◆ **Stored data**
--

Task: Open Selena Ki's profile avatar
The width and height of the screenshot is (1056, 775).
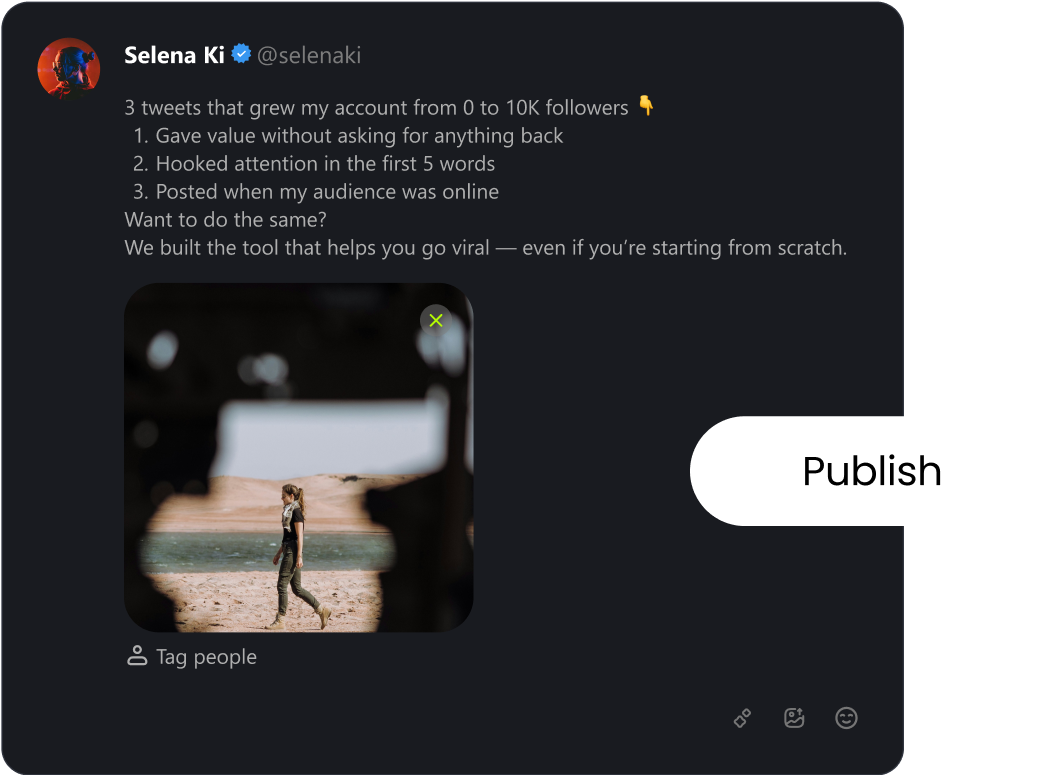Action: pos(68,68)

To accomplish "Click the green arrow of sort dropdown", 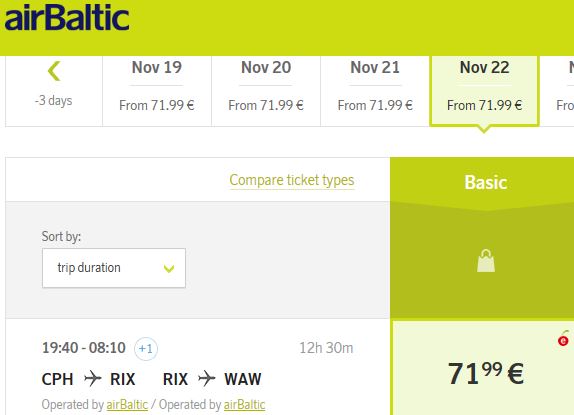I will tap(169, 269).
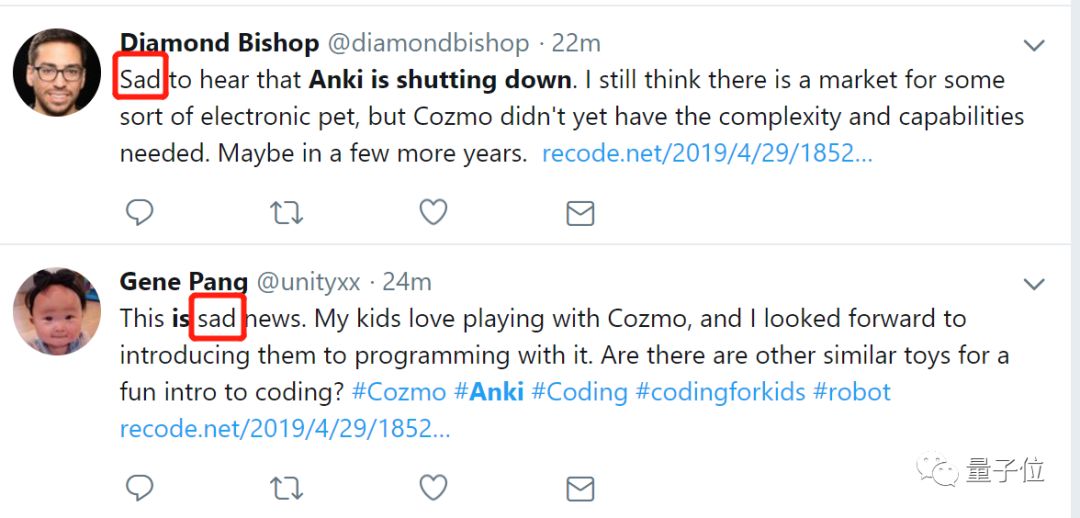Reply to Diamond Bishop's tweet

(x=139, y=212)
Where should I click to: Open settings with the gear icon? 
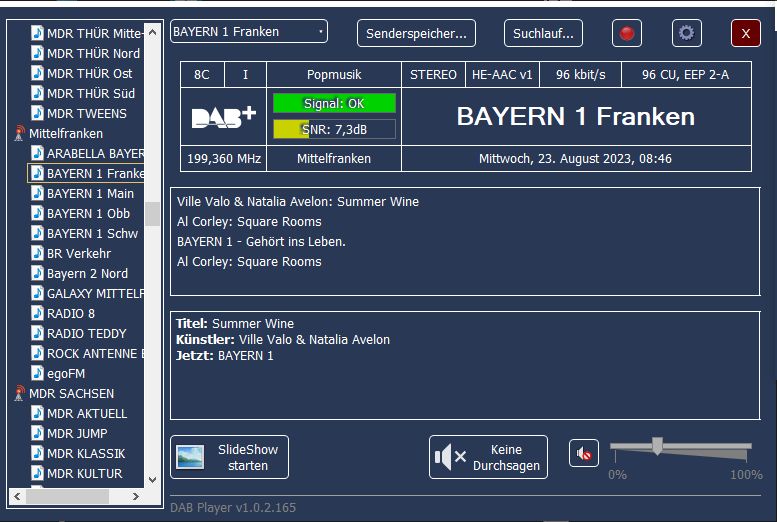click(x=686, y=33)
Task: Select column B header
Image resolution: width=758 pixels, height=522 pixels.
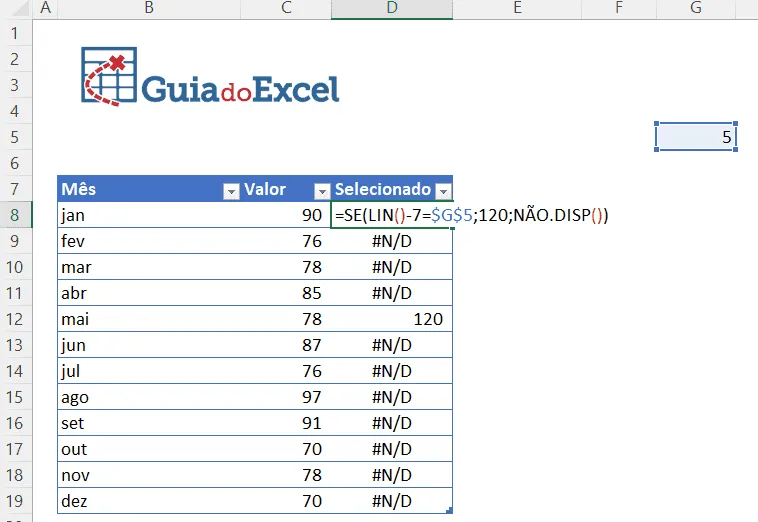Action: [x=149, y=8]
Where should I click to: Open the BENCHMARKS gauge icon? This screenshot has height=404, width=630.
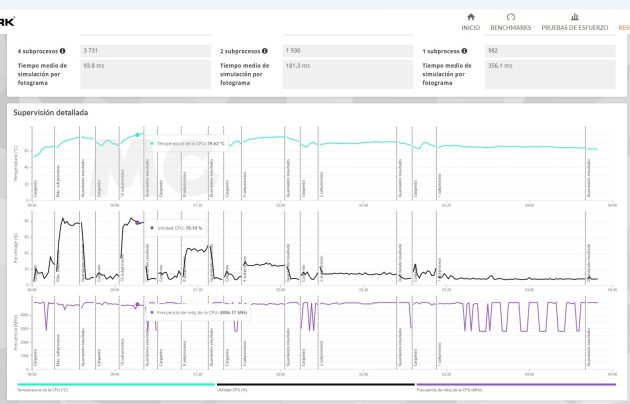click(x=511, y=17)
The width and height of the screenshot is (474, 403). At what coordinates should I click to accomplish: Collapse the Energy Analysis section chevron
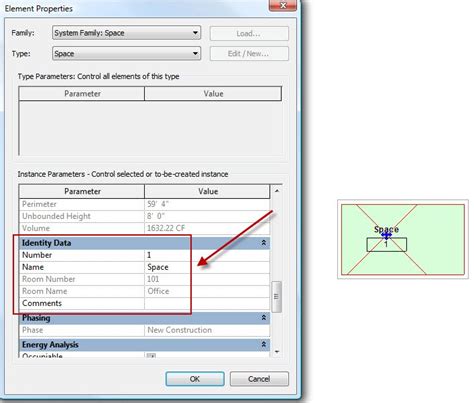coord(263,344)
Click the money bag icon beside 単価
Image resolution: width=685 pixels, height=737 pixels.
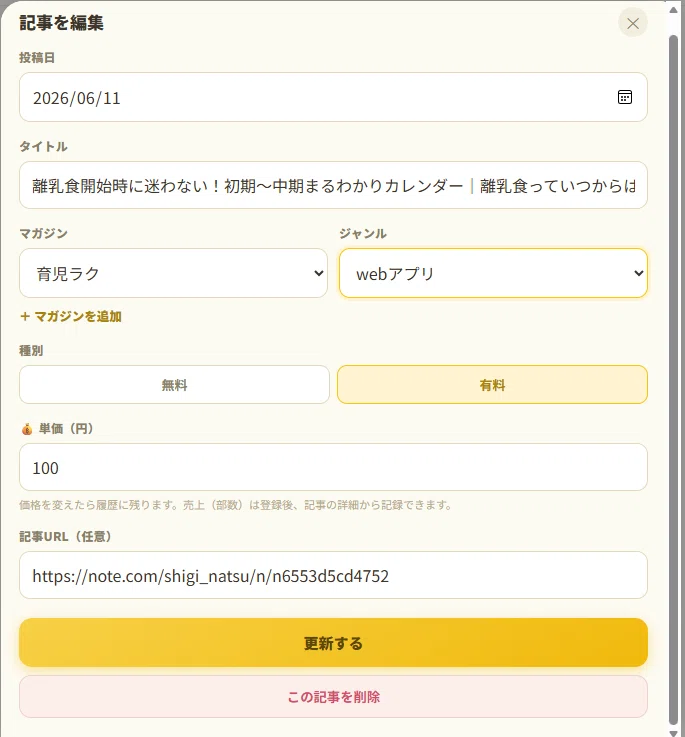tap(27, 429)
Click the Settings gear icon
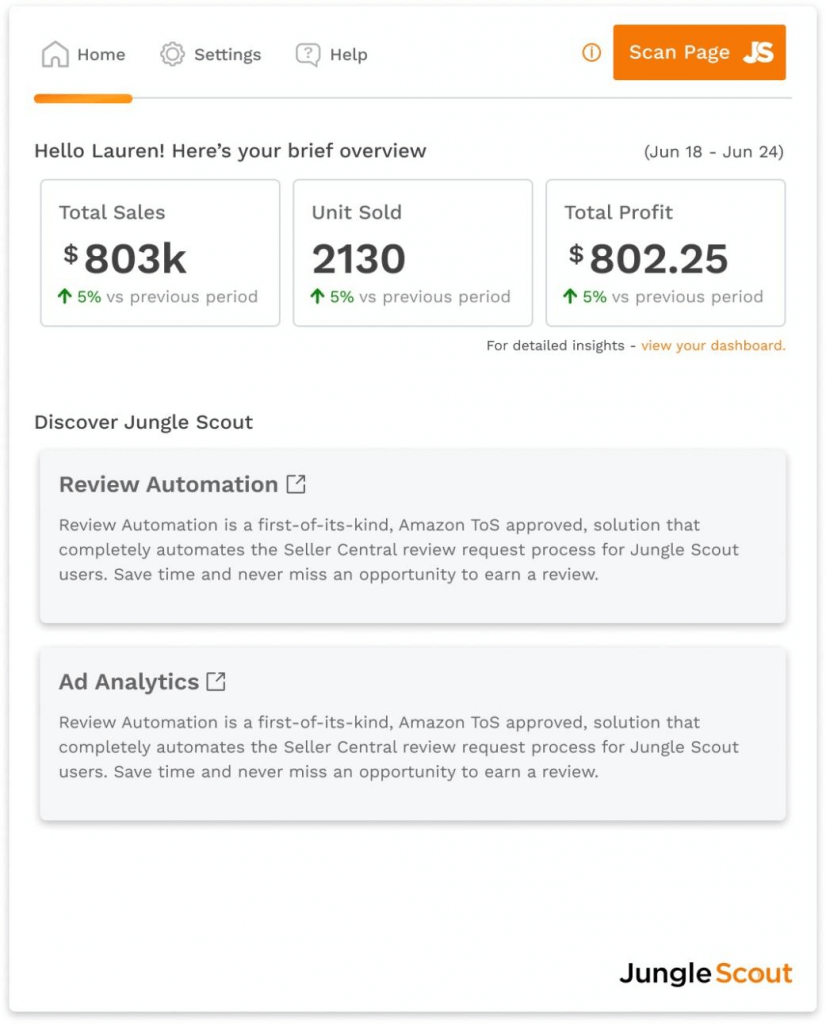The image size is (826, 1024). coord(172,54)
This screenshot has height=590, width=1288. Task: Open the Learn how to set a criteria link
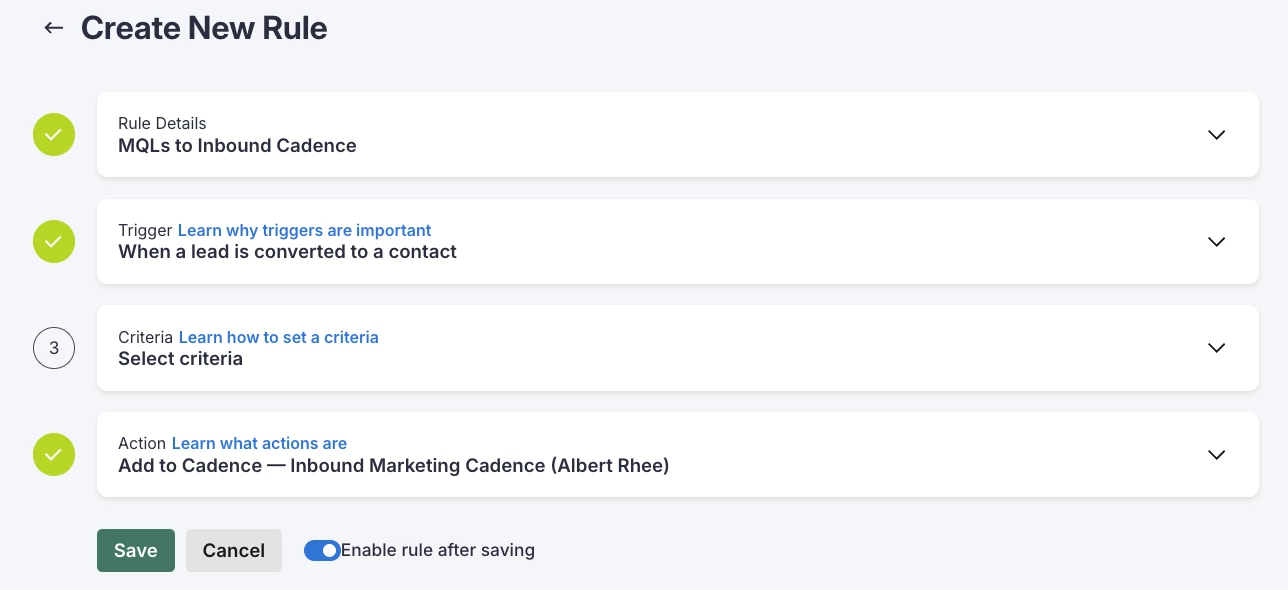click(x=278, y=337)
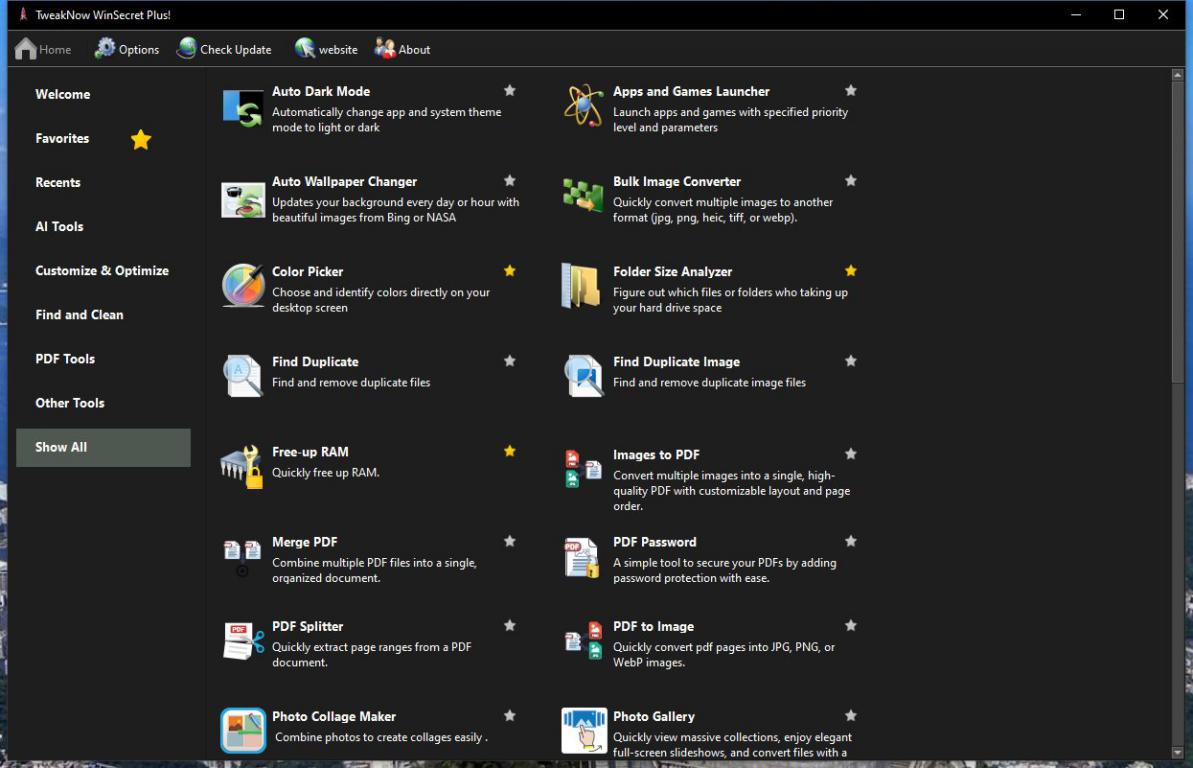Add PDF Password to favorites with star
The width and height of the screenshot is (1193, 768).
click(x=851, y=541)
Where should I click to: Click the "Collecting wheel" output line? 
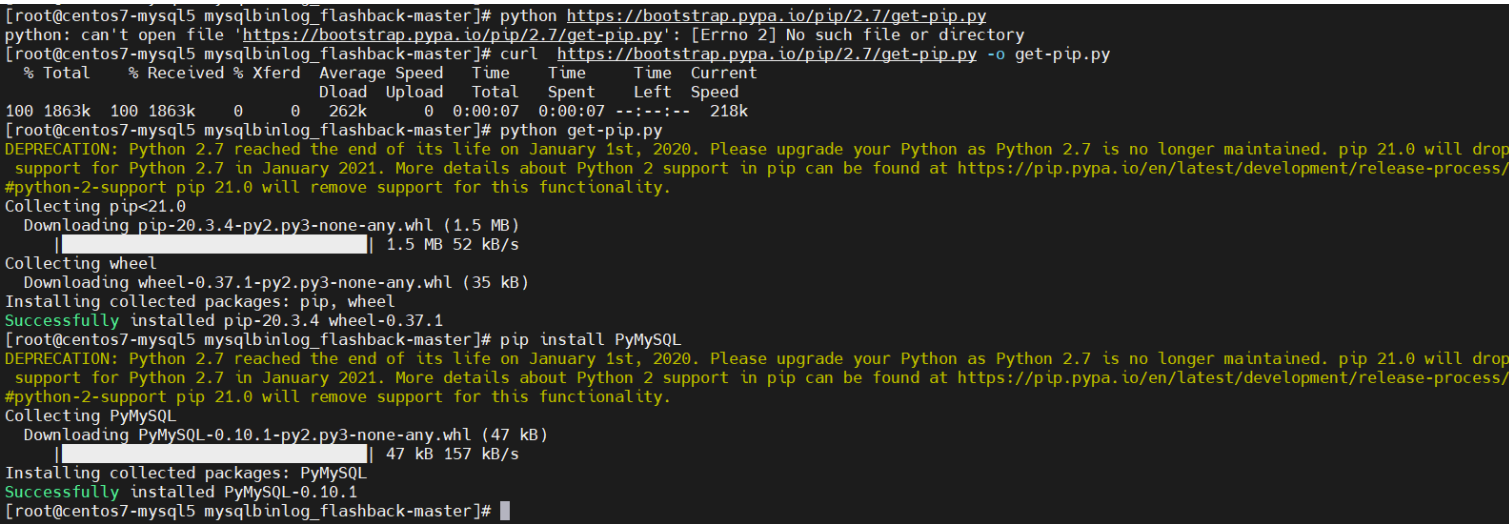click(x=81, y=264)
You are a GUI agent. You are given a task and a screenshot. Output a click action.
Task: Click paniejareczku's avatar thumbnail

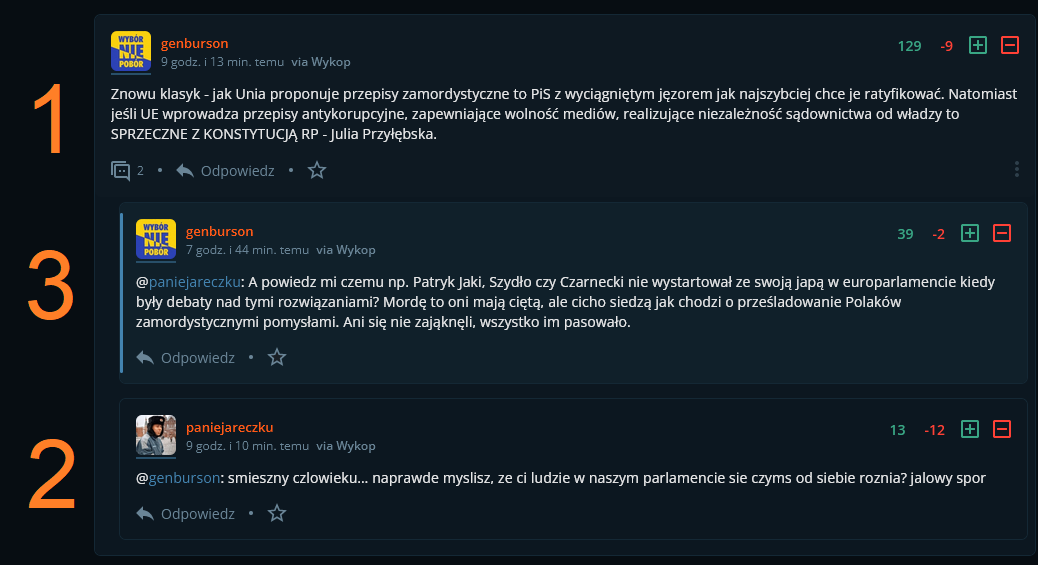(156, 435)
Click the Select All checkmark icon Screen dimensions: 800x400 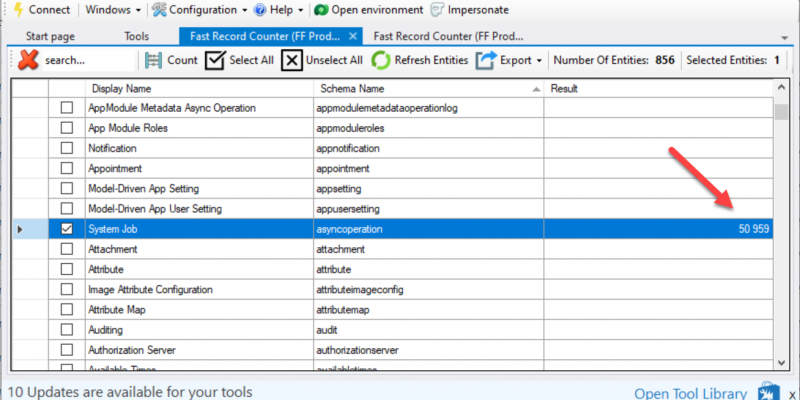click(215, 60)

--

◆ **REQUIREMENT**
From the records above, quote word for word only the lines beginning at the line that has "Image resolution: width=758" and stopping after the line that has "Click the money bag icon beside 単価". Omit the pictures.

◆ **TASK ANSWER**
Image resolution: width=758 pixels, height=522 pixels.
Action: [x=149, y=8]
Where should I click to: Open the BENCHMARKS gauge icon? This screenshot has height=404, width=630.
click(x=511, y=17)
The width and height of the screenshot is (474, 403). At what coordinates should I click to accomplish: Collapse the Energy Analysis section chevron
coord(263,344)
Click the money bag icon beside 単価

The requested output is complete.